Reproduce part of the North Park Farm quarry excerpt below word for word, beginning at the words "North Park Farm" and stopping after the words "years before present).".

EXCERPT TO READ:
• • • • •

By Lucy Farr, Royal Holloway University of London

North Park Farm in Bletchingley, Surrey, is an operational sand quarry situated on the Folkestone Beds, less than 1km south of the North Downs chalk escarpment and about 2km north of the Lower Greensand (fig. 1).

Extension of the Quarry began in 2001, and in 2002 evaluation excavations conducted by Surrey County Archaeological Unit (SCAU) uncovered an assemblage of flint artefacts and associated features (hearths and pits) of Mesolithic age (c.11,500–6,800 calibrated years before present).

These discoveries proved that the site was highly significant in both its regional and national contexts and, as a consequence, more detailed excavations of the site were undertaken in 2005. These were carried out by SCAU and ArchaeoScape, Royal Holloway University of London, and were jointly funded by English Heritage (via the Aggregates Levy Sustainability Fund) and WBB Minerals, the quarry owners.

The 2005 excavations recovered many thousands of flint artefacts. These included obliquely truncated points typical of the earlier Mesolithic period (c.11,500–11,000 years before present), which were recovered along with high concentrations of flint debitage (fig. 2). This suggested that tool manufacture was taking place on site during this early phase of occupation.

• • • • •

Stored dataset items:
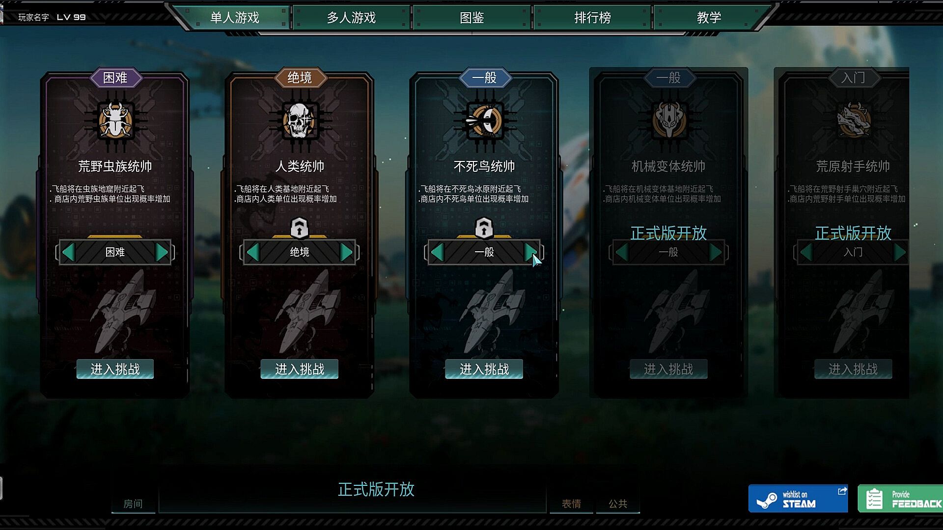943x530 pixels.
Task: Open the wishlist on Steam banner
Action: click(x=798, y=499)
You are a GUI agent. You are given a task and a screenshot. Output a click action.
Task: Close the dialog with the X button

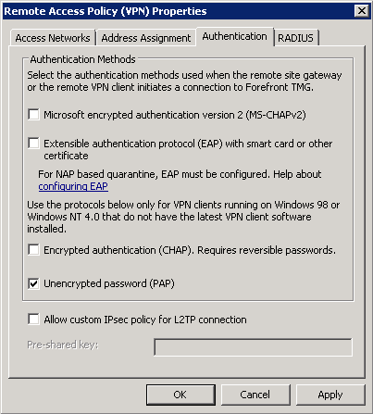[x=362, y=11]
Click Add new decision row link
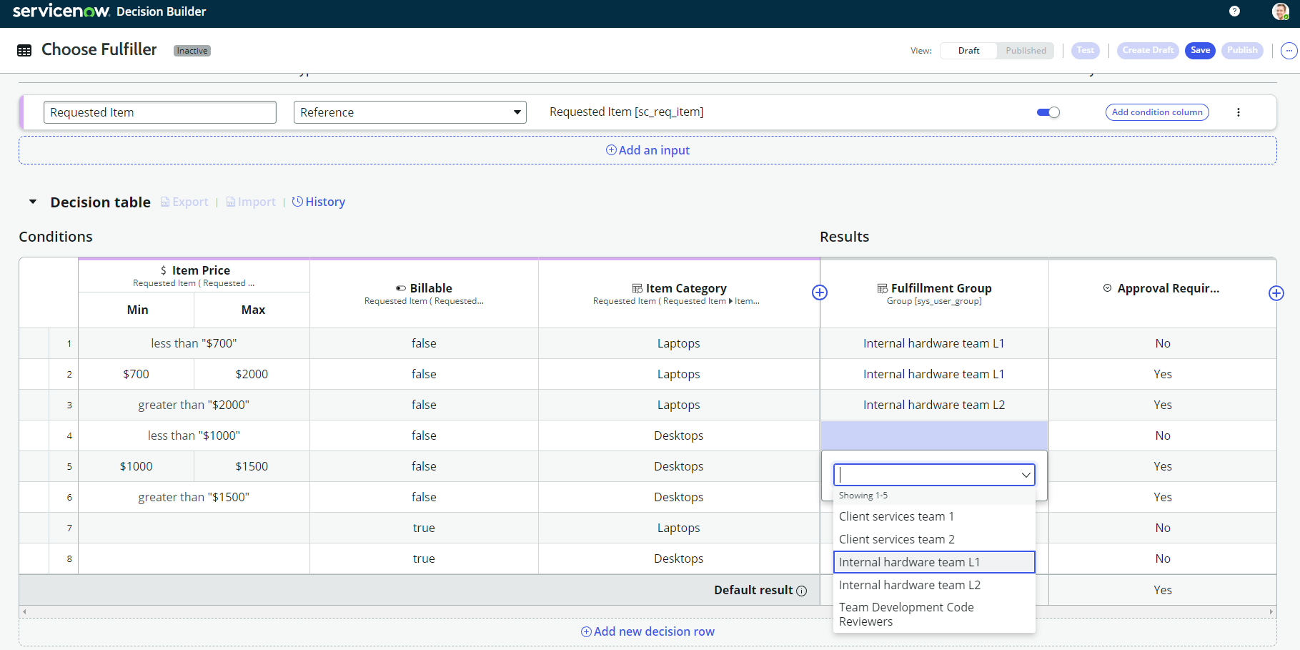1300x650 pixels. (647, 631)
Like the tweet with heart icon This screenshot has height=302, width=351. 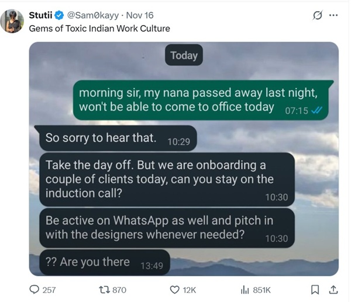tap(174, 289)
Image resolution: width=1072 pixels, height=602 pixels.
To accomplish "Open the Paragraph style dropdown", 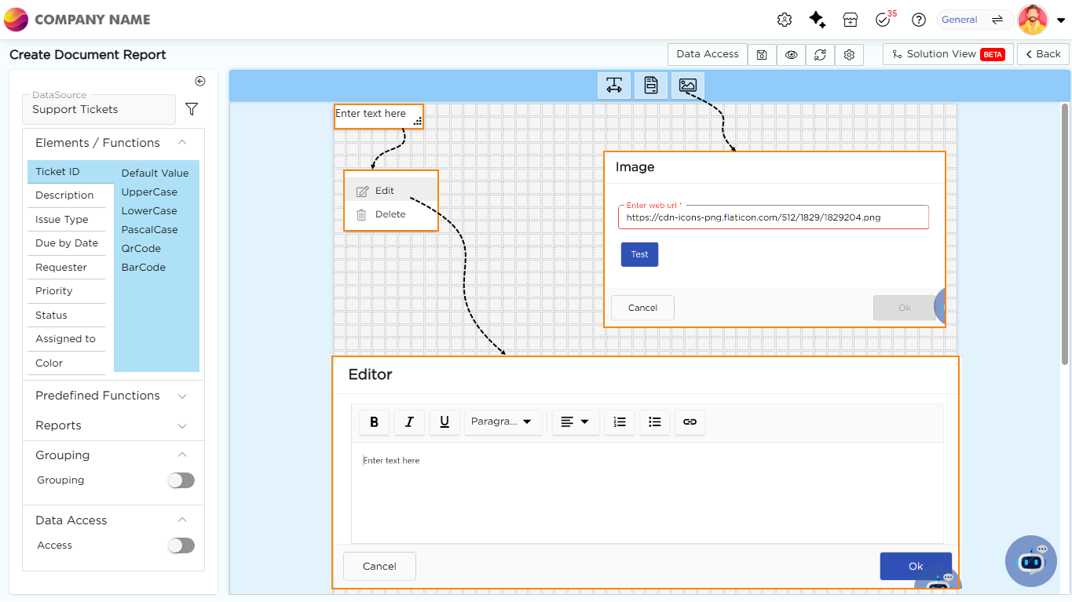I will point(503,422).
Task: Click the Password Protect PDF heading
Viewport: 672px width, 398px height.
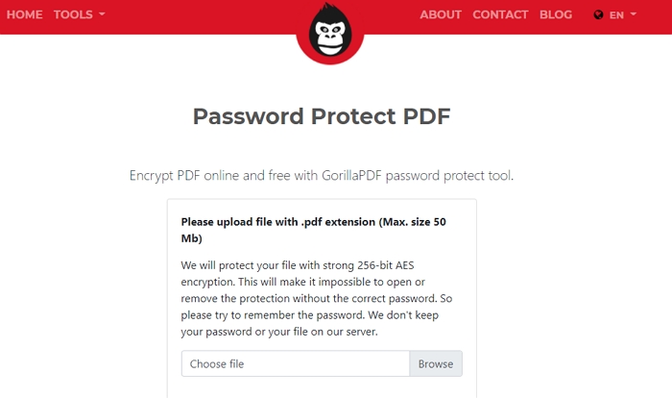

• • • • •

EXERCISE RESPONSE:
North Park Farm in Bletchingley, Surrey, is an operational sand quarry situated on the Folkestone Beds, less than 1km south of the North Downs chalk escarpment and about 2km north of the Lower Greensand (fig. 1).

Extension of the Quarry began in 2001, and in 2002 evaluation excavations conducted by Surrey County Archaeological Unit (SCAU) uncovered an assemblage of flint artefacts and associated features (hearths and pits) of Mesolithic age (c.11,500–6,800 calibrated years before present).